【イケメン戦国】プレゼントを探せ!〜徳川家康誕生祭⑤〜
第8章 【真紅の水仙】〜誕生祭⑤〜前編
連なったいくつもの輪。
折り紙で製作した物とは違い張りはないが、多彩な色と柄が一つに繋がり、柔らかく優しい雰囲気に包まれていた。
(よし!出来た!!)
家康の席の背後の壁に飾り付けた時。料理が並べられた朱色の宗和膳とは違い、祝い事に使われる蝶足膳が置かれているに気づく。
「ん?これは??」
「預かった『けーき』を、後でそこに乗せておく」
「私も、ぜひとも早く拝見したいです。それに、家康さまの喜ばれる姿が見れるかと思うと、楽しみでなりません」
秀吉は女中や家来が準備中に謝って、足をぶつけたりしないよう配慮して、隣の部屋で保管していたのだ。三成は、『けーき』という想像もつかない物に興味を抱き、家康の反応に何よりわくわくを隠しきれない様子。

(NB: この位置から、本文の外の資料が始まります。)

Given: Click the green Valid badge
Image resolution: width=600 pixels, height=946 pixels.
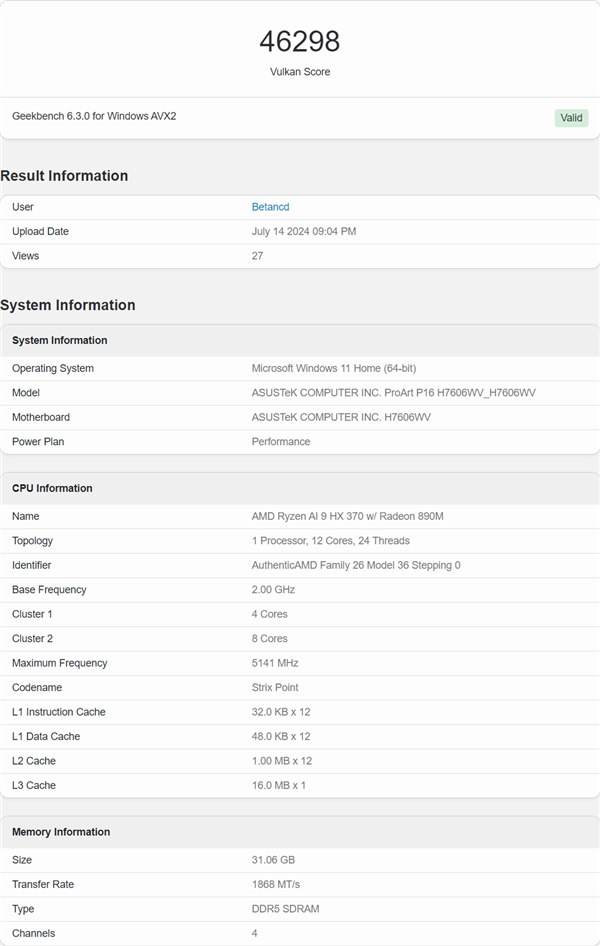Looking at the screenshot, I should click(571, 118).
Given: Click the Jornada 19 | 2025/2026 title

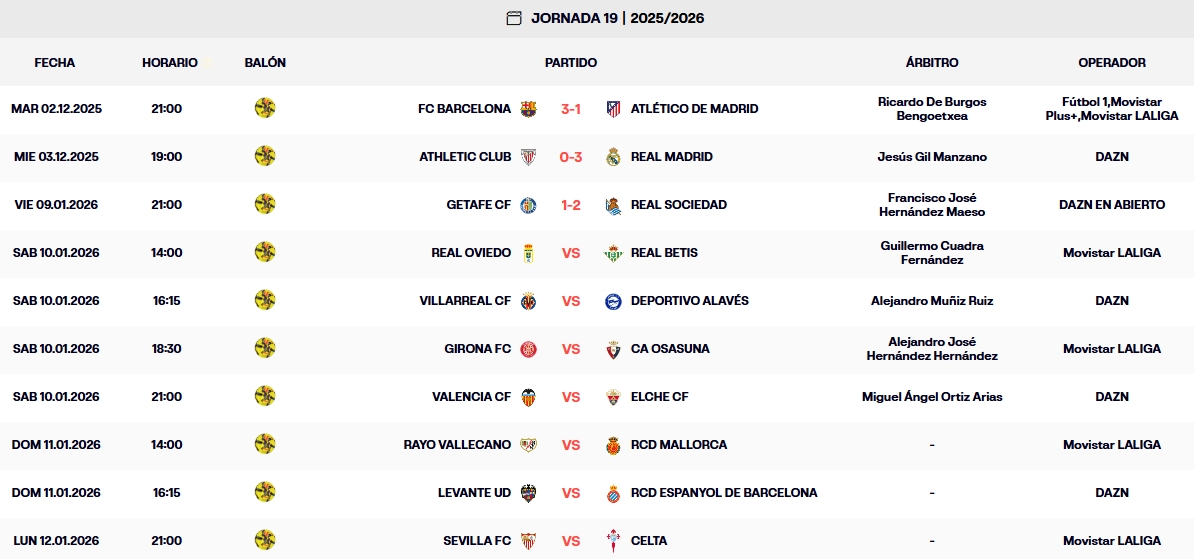Looking at the screenshot, I should [617, 18].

「ふふっ。ほんとだね!いっぱい喜んで欲しいね!……あ。……それなら…」
ひまりは何か閃いたように、手をパンと叩く。そして自分たち以外、部屋にいないのにも関わらず、二人の間に立ち背伸びをして。内緒話をするように、こしょこしょとある計画を相談。
「なるほど。来世はそんな風に祝うのか」
「より一層、楽しみが増えましたね」
「ねっ?きっと!びっくりするよ!」
ぴんと伸ばした人差し指。それを顎に添え、ひまりはふわりと笑う。秀吉と三成はそのこぼれるような笑顔に内心ドキリとしたが、すぐに笑顔を返した。
(これは部屋に飾ろうかな?プレゼント……ちゃんと渡したいから)
ひまりはそっと水仙に触れる。
贈り物に込めた想いを、皆んなの前では恥ずかしくて伝えれないかもしれないと思い、宴後、帰る前に部屋に寄って貰おうと考え、広間を後にして急いで部屋に向かう。
とんとんと踊るような足取り。
(えっと。謙信さまからの贈り物を持って、天守に行けば良いんだよね?)
部屋に入る直前、佐助から「まず部屋に届いているか確認して、中身は見ずに信長公の所に持って行ってくれ」そう耳打ちされていた。